Look man, lots of things will happen.
At 21, you’ll watch Steve Jobs commencement address to Stanford University graduates. He will say, “You can’t connect the dots looking forward; you can only connect them looking backwards. So you have to trust that the dots will somehow connect in your future.” At 26, you’ll get the first indication of what those words really mean.
You will have a disagreement with a colleague. You’ll call her a dictator. She’ll call you an attention seeker. You’ll exchange words that taste like bile. She’ll send you a text that says, “Delete my number and forget we ever met.” You’ll mull over those words for days. Then you’ll succumb. You’ll delete her number and forget you ever met. And you’ll be fine.

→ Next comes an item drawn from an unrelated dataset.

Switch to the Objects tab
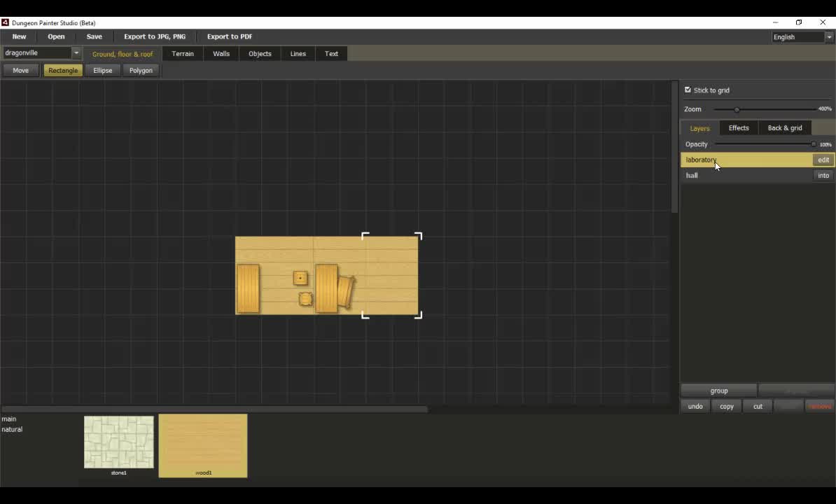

You’ll get your first job at 19 during your Form Six vacation. Your boss – a 39-year-old man whom everyone will call Manager Geoff – will tell you, “There is something about you. I want to hire you.” He’ll call you Mutabani (son). He will hold your hand. He’ll tell you about consistency and honesty. He’ll take you and the other staff at the end of every month to Hakuna Matata in Nankulabye for pork. He’ll drive you home in his Mark II on some days. And he’ll tell you uncountable times, “Mutabani, don’t ever lose your family because you are looking for money.”

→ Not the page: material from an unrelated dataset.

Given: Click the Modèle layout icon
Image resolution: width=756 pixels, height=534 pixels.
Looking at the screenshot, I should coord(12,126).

There will be times when you won’t be able to save. It won’t be because you don’t want to save. It’ll be because at that stage of your life, you’ll have just enough to get you by. So no one should make you feel like you are nothing because you don’t have savings. Remember, the dots will connect looking backwards.
You will be friend-zoned. You’ll fail at relationships. A girl will tell you, “You’re not my type.” That shit will hurt like you hit your little toe on the leg of a table. You’ll want to prove yourself. Then one day, like a flash of magic, you’ll wake up with a clear mind. And you’ll stop trying so hard to prove yourself to anyone.
At 20, you’ll pick up the guitar. You’ll start learning. You’ll create a world in your mind that says you might become a maestro at playing that six-stringed instrument. You’ll learn just enough to get by. And that’s okay.
On your 25th birthday, you’ll get a call. The guy on the other end of the line will say, “Man, Lorine is dead” and he’ll hang up. Your mind will go blank. You planned to call her that evening when you got home. That won’t happen anymore. You’ll remember three weeks earlier when you told her you’d make time to go see her. You didn’t. You instead went to visit a girl you had a crush on. That’s how you’ll learn your biggest lesson on priorities and what really matters to you.
At eight, you’ll receive a gift box. It will be a pack of books from your aunt who will return to dust three years later. You’ll read Hansel and Gretel, Goldilocks and the Three Bears, The Three Little Pigs, Little Red Riding Hood and The Gingerbread Man. These books will launch you into the world of stories.
More things will happen.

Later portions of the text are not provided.